Btw, When i try to boot hda1 partition, it instead boot hdd7... i mean that when i arrive on login if i type #mount i see:

/dev/hdd7 on / type reiserfs (rw,noatime,notail)

...

instead of /dev/hda1 as expected. I've found no way to boot hda1.

I've tried even to phisically unplug hdd drive, and when i boot (from a grub boot floppy-disk) hda1 it gives me an error on VFS. I don't remeber exactly which.

Some hints?

Thanks, and sorry for my poor english  :Smile: 

john

----------

## john Doe

thanks to boglin, I fixed

I just needed to add "root=/dev/hda1" to the kernel string of the cloned partition

John

----------

## dreamer3

Anyone looking for aa very interesting and novel way to do backups drive to drive please see:

Easy Automated Snapshot-Style Backups with Linux and Rsync

Imagine having /mnt/backup/daily-02.28.2003, daily-03.01.2003, daily-03.02.2003, daily-03.03.2003... etc... for as far back as you have space for... (with all of your important files)

It uses hard links and rsync so that only CHANGED files are actualy STORED on the desk of each snapshot... so with only 50% more room (than the real files) you can maybe store over a months worth of snapshots (depends on how frequently you change files, etc).

§ INFORMATION GIVEN:
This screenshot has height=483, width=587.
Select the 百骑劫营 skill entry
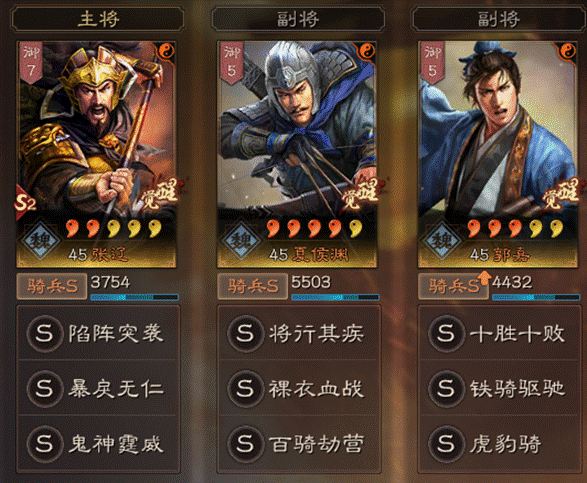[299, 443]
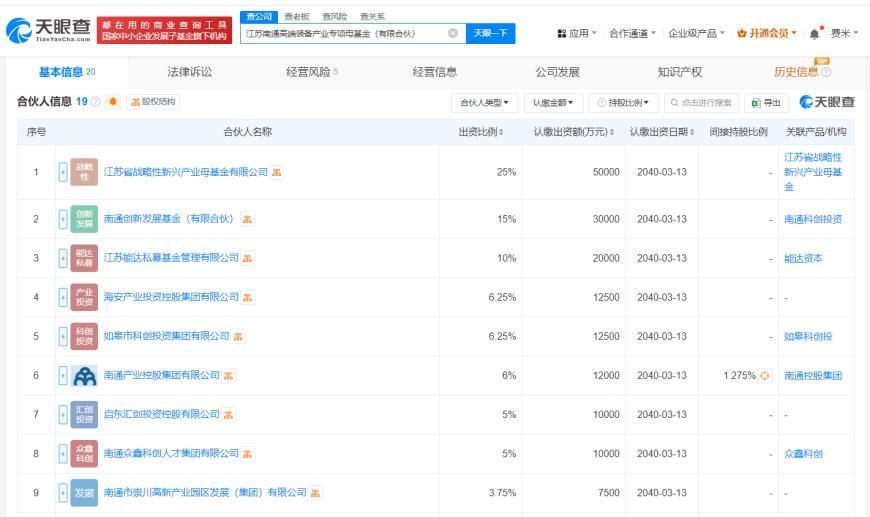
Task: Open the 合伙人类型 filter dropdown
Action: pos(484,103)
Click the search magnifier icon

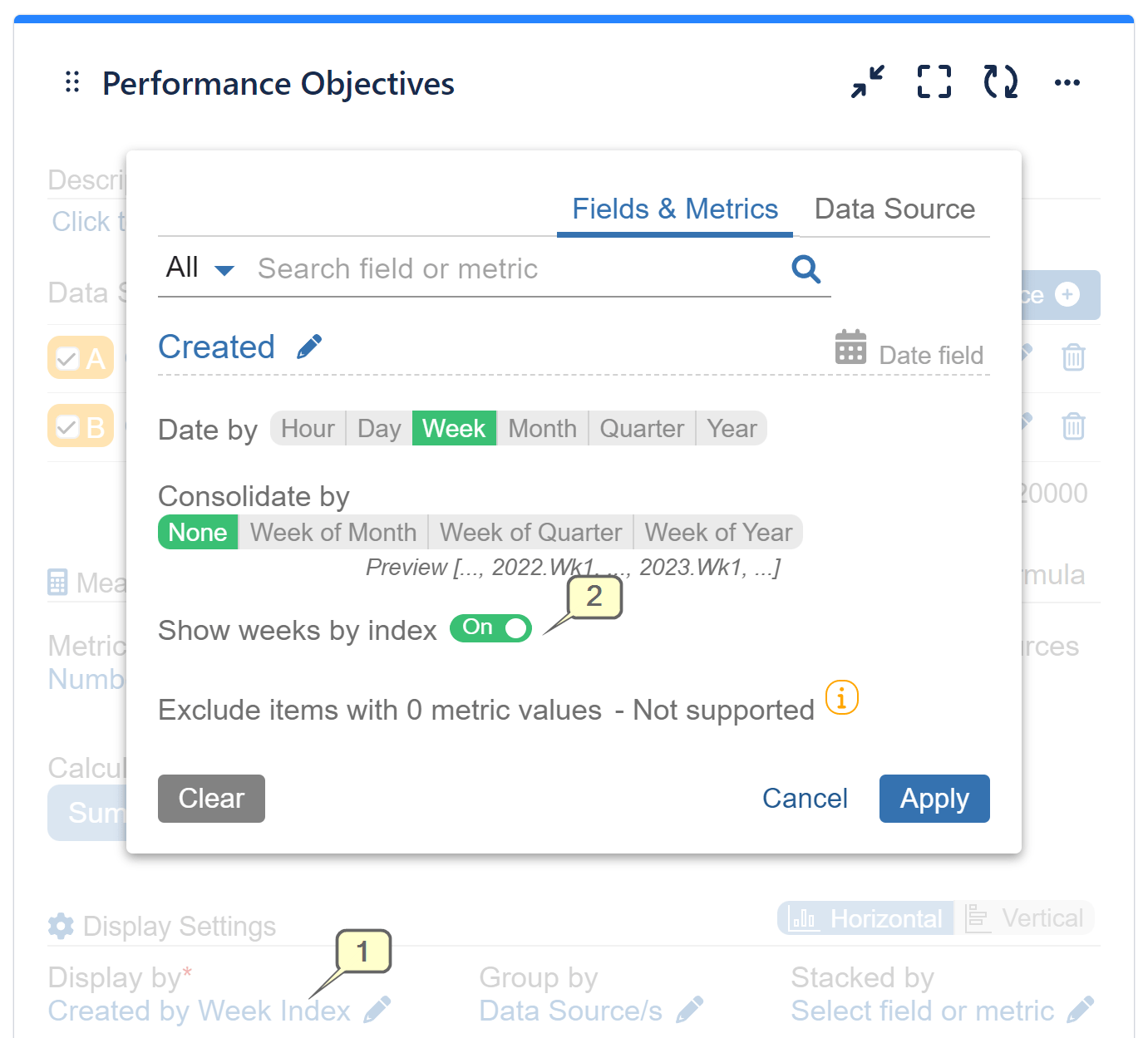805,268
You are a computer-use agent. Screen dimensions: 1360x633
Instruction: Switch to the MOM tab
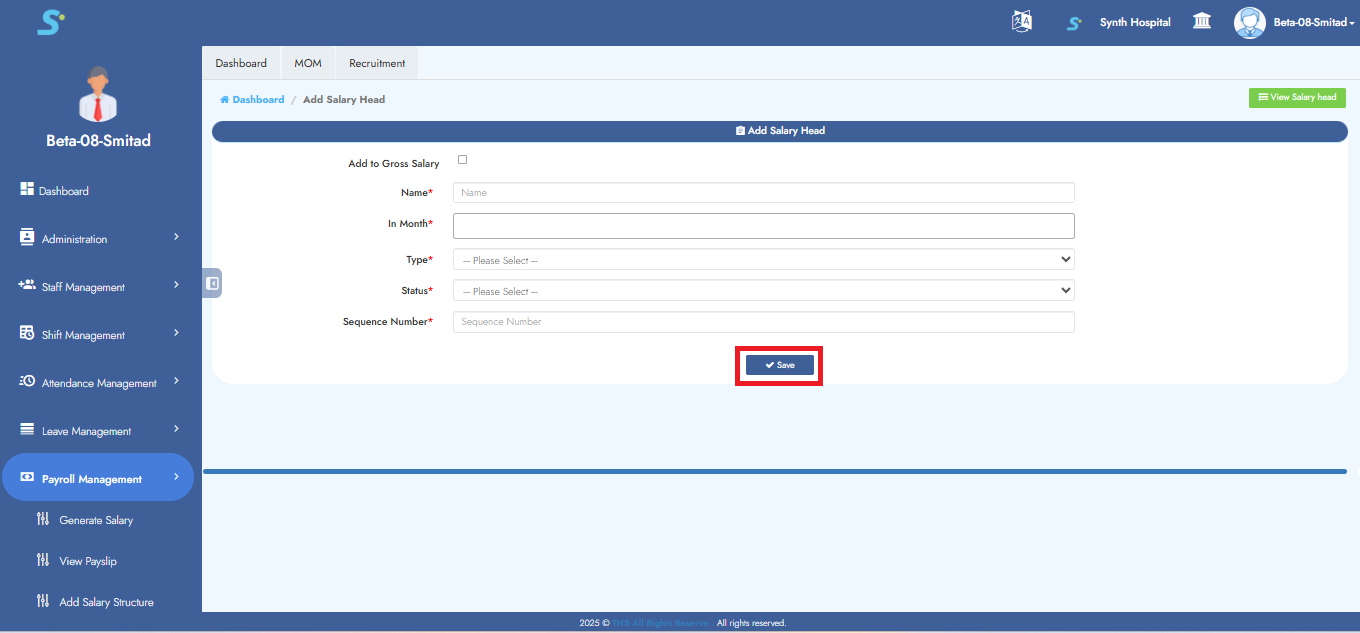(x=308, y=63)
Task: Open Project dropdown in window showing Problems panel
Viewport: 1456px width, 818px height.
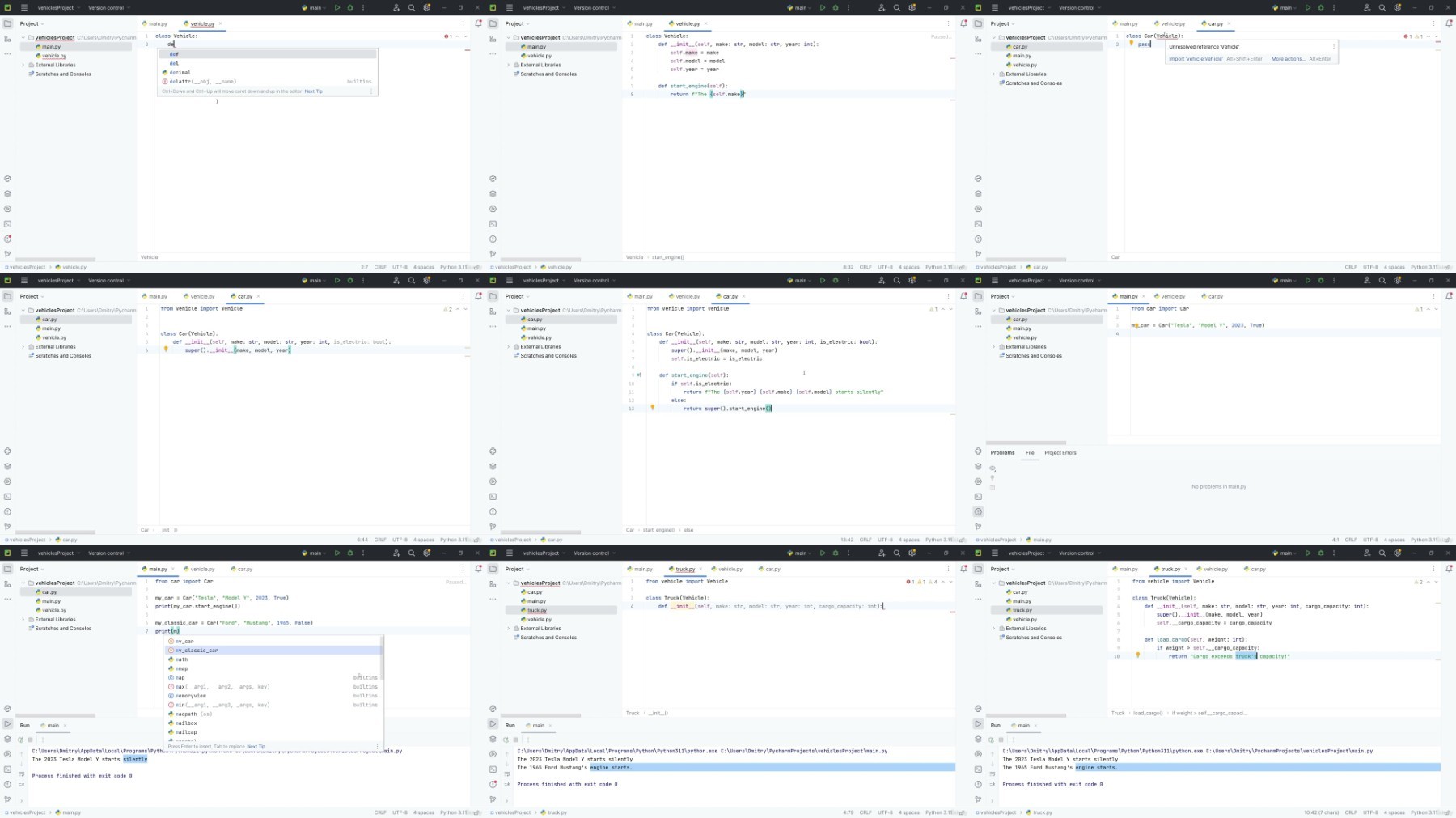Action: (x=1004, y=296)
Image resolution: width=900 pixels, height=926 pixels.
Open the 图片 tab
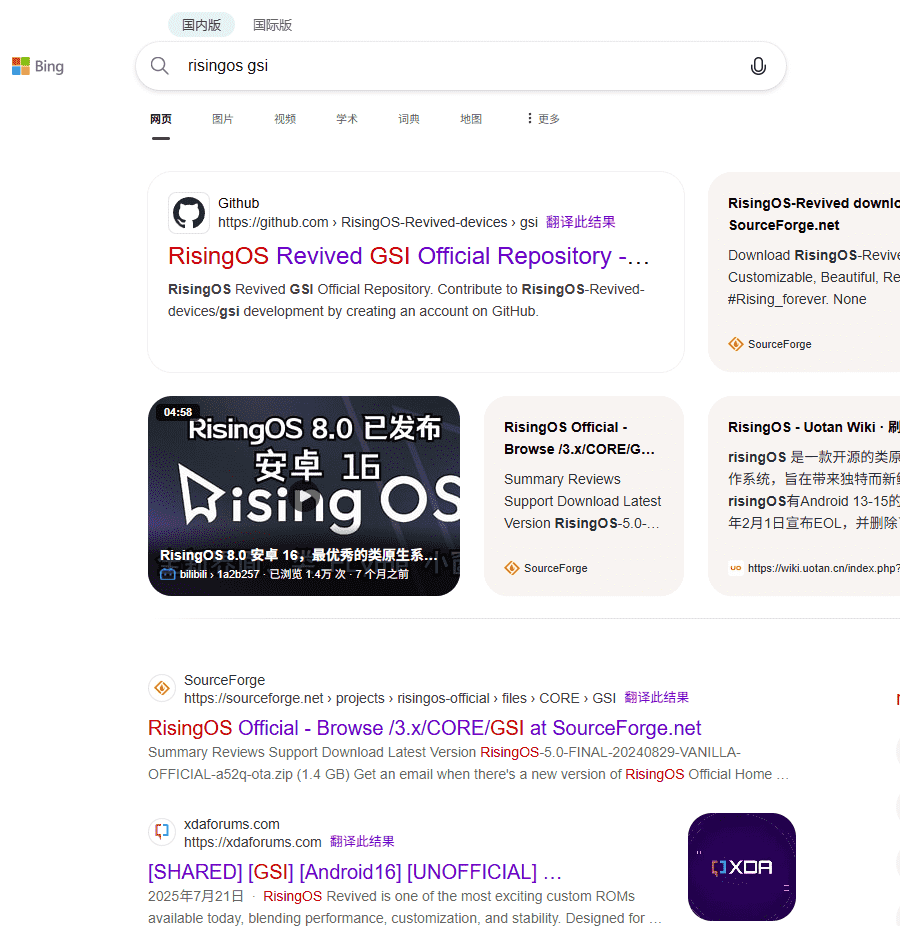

§ PROBLEMS TO WORK ON:
A: Write out the part of the forum thread between "Btw, When i" and "type reiserfs (rw,noatime,notail)", inclusive.
B: Reproduce the entries from their beginning through the line holding "(x=308, y=63)", inclusive, leaving out the pictures.

§ SOLUTIONS TO THE TASKS:
A:
Btw, When i try to boot hda1 partition, it instead boot hdd7... i mean that when i arrive on login if i type #mount i see:

/dev/hdd7 on / type reiserfs (rw,noatime,notail)

B:
This screenshot has height=483, width=587.
Select the 百骑劫营 skill entry
[299, 443]
Task: Open the 合伙人类型 filter dropdown
Action: pos(484,103)
Click the search magnifier icon

805,268
You are a computer-use agent. Screen dimensions: 1360x633
Instruction: Switch to the MOM tab
(x=308, y=63)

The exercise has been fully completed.